* **Document passage**:
*** Block opens ***

David Guzik has some interesting thoughts on God...in Christ writing that...
Through all the terrors of the Cross, God the Father was working in and with God the Son, reconciling the world to Himself. The Father and the Son worked together on the Cross. God was in Christ reconciling the world to Himself is all the more amazing when understood in light of what happened on the Cross. At some point before Jesus died, before the veil was torn in two, before Jesus cried out "It is Finished", an awesome spiritual transaction took place. The Father lay upon the Son all the guilt and wrath our sin deserved, and Jesus bore it in Himself perfectly (2Co 5:21-+), totally satisfying the wrath of God for us.
As horrible as the physical suffering of Jesus was, this spiritual suffering - the act of being judged for sin in our place - was what Jesus really dreaded about the cross; this was the cup - the cup of God’s righteous wrath - that He trembled at drinking (Lk 22:39-40, 41-42, 43-44, 45-46; Ps 75:8; Isa 51:17; Jer 25:15). On the Cross, Jesus became, as it were, an enemy of God, Who was judged and forced to drink the cup of the Father’s fury, so we would not have to drink that cup.

*** Block closes ***

* **Work task 1**: Return the passage on reconciliation at the Cross word for word, from start to finish.
* **Work task 2**: In the listing, recast the stretch from the line containing "Find the location" through the line containing "Looking at the image, I should click on (576, 456)." as a numbered list, skipping blank lines and including nothing else.
The passage and the listing have no connection to each other.

* **Data excerpts**:
*** Block opens ***

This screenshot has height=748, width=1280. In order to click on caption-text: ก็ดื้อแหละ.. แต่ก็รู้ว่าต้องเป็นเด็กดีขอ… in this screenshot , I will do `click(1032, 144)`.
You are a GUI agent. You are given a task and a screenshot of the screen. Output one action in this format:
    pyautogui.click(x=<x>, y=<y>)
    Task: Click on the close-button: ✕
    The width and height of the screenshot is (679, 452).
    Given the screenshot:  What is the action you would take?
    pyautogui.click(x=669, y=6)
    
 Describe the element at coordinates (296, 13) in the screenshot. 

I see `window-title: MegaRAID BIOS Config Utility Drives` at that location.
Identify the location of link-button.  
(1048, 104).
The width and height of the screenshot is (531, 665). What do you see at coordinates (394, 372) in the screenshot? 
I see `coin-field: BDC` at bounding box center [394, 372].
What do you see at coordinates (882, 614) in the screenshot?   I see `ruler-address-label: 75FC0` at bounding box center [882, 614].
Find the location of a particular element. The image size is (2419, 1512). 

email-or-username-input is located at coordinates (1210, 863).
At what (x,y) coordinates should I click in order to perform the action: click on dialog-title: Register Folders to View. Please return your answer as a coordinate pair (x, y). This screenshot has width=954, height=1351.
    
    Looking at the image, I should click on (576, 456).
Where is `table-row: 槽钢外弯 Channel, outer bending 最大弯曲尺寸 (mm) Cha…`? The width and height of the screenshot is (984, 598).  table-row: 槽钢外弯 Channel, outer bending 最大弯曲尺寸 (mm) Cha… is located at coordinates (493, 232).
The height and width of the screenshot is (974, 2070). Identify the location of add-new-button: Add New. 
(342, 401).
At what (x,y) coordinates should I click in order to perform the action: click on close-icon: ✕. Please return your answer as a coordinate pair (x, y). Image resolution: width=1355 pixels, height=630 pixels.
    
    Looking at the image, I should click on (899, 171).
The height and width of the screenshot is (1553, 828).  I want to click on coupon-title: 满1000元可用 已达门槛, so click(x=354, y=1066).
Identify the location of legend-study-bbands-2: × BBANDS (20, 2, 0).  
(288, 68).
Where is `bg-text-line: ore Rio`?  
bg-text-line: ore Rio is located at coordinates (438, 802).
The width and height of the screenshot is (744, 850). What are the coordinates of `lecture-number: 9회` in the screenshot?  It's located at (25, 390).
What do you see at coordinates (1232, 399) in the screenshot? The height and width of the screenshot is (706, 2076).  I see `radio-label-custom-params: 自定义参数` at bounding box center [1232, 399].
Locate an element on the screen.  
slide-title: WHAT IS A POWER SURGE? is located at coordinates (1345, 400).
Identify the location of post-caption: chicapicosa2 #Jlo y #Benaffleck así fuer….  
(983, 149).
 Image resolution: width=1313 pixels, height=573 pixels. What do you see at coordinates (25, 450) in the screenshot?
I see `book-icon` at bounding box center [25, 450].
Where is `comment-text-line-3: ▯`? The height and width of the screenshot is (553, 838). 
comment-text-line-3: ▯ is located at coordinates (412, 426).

*** Block closes ***

* **Answer 1**:
David Guzik has some interesting thoughts on God...in Christ writing that...
Through all the terrors of the Cross, God the Father was working in and with God the Son, reconciling the world to Himself. The Father and the Son worked together on the Cross. God was in Christ reconciling the world to Himself is all the more amazing when understood in light of what happened on the Cross. At some point before Jesus died, before the veil was torn in two, before Jesus cried out "It is Finished", an awesome spiritual transaction took place. The Father lay upon the Son all the guilt and wrath our sin deserved, and Jesus bore it in Himself perfectly (2Co 5:21-+), totally satisfying the wrath of God for us.
As horrible as the physical suffering of Jesus was, this spiritual suffering - the act of being judged for sin in our place - was what Jesus really dreaded about the cross; this was the cup - the cup of God’s righteous wrath - that He trembled at drinking (Lk 22:39-40, 41-42, 43-44, 45-46; Ps 75:8; Isa 51:17; Jer 25:15). On the Cross, Jesus became, as it were, an enemy of God, Who was judged and forced to drink the cup of the Father’s fury, so we would not have to drink that cup.

* **Answer 2**:
1. Find the location of a particular element. The image size is (2419, 1512). 
2. email-or-username-input is located at coordinates (1210, 863).
3. At what (x,y) coordinates should I click in order to perform the action: click on dialog-title: Register Folders to View. Please return your answer as a coordinate pair (x, y). This screenshot has width=954, height=1351.
4.     Looking at the image, I should click on (576, 456).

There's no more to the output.